Harberger Tax Misconceptions
Traditional private property rights are sacred
Not all Harberger detractors will directly state that private property rights are unassailable (some will), but their actions imply it.
In reality, private property rights are a technology, not a law of the universe. Like other technology, they are a tool invented by humans to imperfectly solve a problem. Private property rights spread to become a foundation of our modern economy because they were more effective at addressing the tragedy of the commons and encouraging investment-led economic growth (both good things!) than the previous systems.
Whether it is Harberger taxes/partial common ownership or not, another system that better suits our dynamic, multi-variable needs will overtake private property rights through cold-hard economic efficiency. Our current view of private property rights will become as obsolete as feudalism, horse-drawn buggies, and paper money ;).
Dogmatically elevating any technology to sacred status just isn’t a winning proposition.
Harberger taxes eliminate investment incentives
This one seems to stem from muscle memory from years of true-blue capitalists arguing against more collectivist ideas: Those naive socialists think taxes solve everything. They don’t understand the power of incentives and the free market like we do!
It’s generally true that capitalist/private property rights systems have incentive structures that reward the investment of time, money, and effort into improving/managing assets more effectively than common ownership (but not always!).

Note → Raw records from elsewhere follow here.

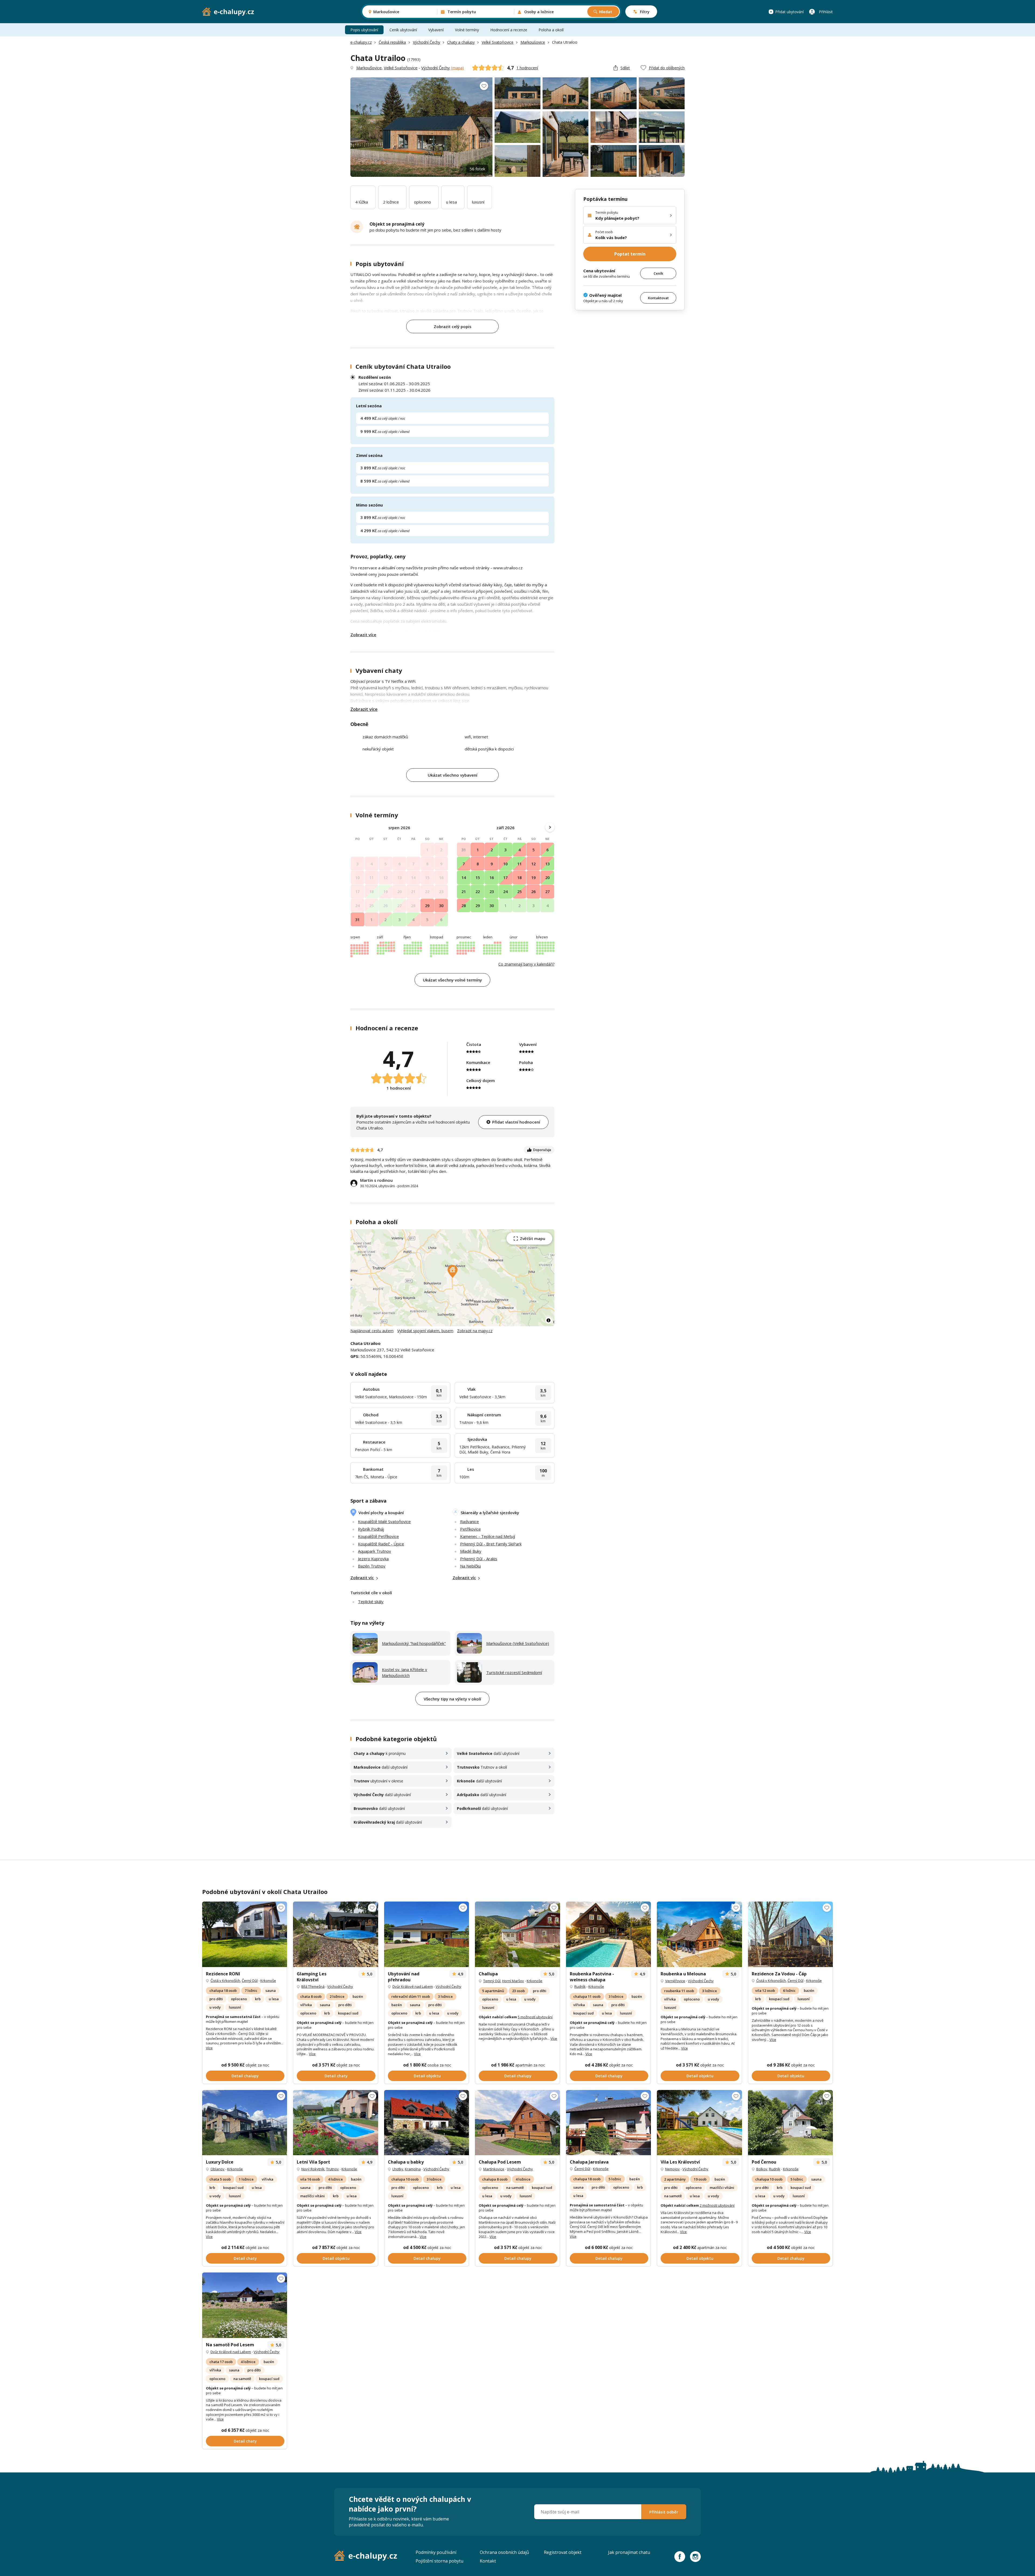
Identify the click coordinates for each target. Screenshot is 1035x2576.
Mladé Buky (470, 1551)
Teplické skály (371, 1601)
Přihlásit (826, 11)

The two biggest problems with this argument as it relates to Harberger taxes:
- Harberger taxes aren’t socialist in the derogatory way that detractors mean it.
- Investment incentives aren’t the only incentives that drive an economy.
Harberger taxes are designed to create better free markets, not a command or penal redistributive economy.
If detractors took the time to read Property is Only Another Name for a Monopoly or Chapter 1 of Radical Markets, they’d know that Harberger taxes trade some, not all, individual investment efficiency (improvements to property should be reflected in higher sale prices, but some profit is eroded by the tax) for more allocative efficiency (assets can’t be hoarded indefinitely by non-productive owners).
With private property rights in a networked system, there actually exists the perverse incentive NOT to invest in an asset and instead bank on appreciation based on a neighbor’s investments (e.g. a vacant lot in Manhattan is worth a lot not because of the owner’s investment, but all the neighboring high-rises that others built).
As assets flow to more productive owners, more aggregate investment and growth can be expected rather than less. Individual owners lose a bit of ROI, but big gains in allocative efficiency more than make up for that with just small Harberger tax rate increases >0%. The math and the right outlook are concave.
Harberger taxes give the rich an unfair advantage
Harberger taxes often get lumped in with hyper-financialization trends that make the rich, richer and the poor, poorer.
If the economy (and the mechanism) were a one-shot game that might be accurate. As soon as everything has a “Buy-it-Now” price, it’s reasonable to think that the rich are the ones that will do all the buying.
But Harberger taxes are designed for a dynamic economy (i.e. the real world). A wealthy investor can purchase lots of Harberger assets at the price the previous owner set, but to maintain control of those assets they must continue to be the highest tax/fee payer. If the asset isn’t put to its most productive use under their control, they’ll bleed cash and/or eventually lose out to an upstart bidder.
This isn’t a situation where losing money initially through aggressive market tactics gains an unassailable competitive position or monopoly. That’s actually closer to the status quo with traditional private property.
If a wealthy person buys up a bunch of private property, they might have a tougher time negotiating the individual purchases up front, but there’s always a motivated seller somewhere. Once the private transactions are complete, wealth can be perpetuated for generations. Capital begets more capital, even when idle, because there’s no economic check on private property rights.
Owners are constantly under the threat of a rug pull in a Harberger tax system
Harberger taxes undoubtedly require some getting used to. Nothing in the universe is permanent. Harberger taxes bring that attribute to ownership.
The logical answer to this critique is that owners should assess their assets at a price they’d be happy to sell at. Sometimes that’s “not possible” and/or there’s an emotional attachment. We’d all be better off mentally if we weren’t so emotionally attached to accumulating things, but lower tax rates and other strategies can be used to lower the rug pull threat.
Detractors think of Harberger tax transfers as unannounced and instantaneous. This can be value destructive, not just emotionally. But, the base rules of a Harberger tax system can be implemented with periodic auctions to support long-term investments, mandated transition periods, and even owner-forgiving modifications that soften the edges of the mechanism, but maintain its core features.
Harberger taxes are evil because taxes are evil
Harberger taxes don’t have to be taxes. The mechanism works in many contexts where a coercive government isn’t making the decree.
The Geo Web is one example. That’s why we use the partial common ownership terminology.
Artist royalties, decentralized network assets, and other bottom-up community creations don’t require taxes but might benefit from the Harberger-style mechanism to manage scarcity and better reward value creation. These things aren’t evil or coercive and can fly under the banner of SALSA (Self-Assessed Licenses Sold at Auction), plural ownership, depreciating licenses, etc.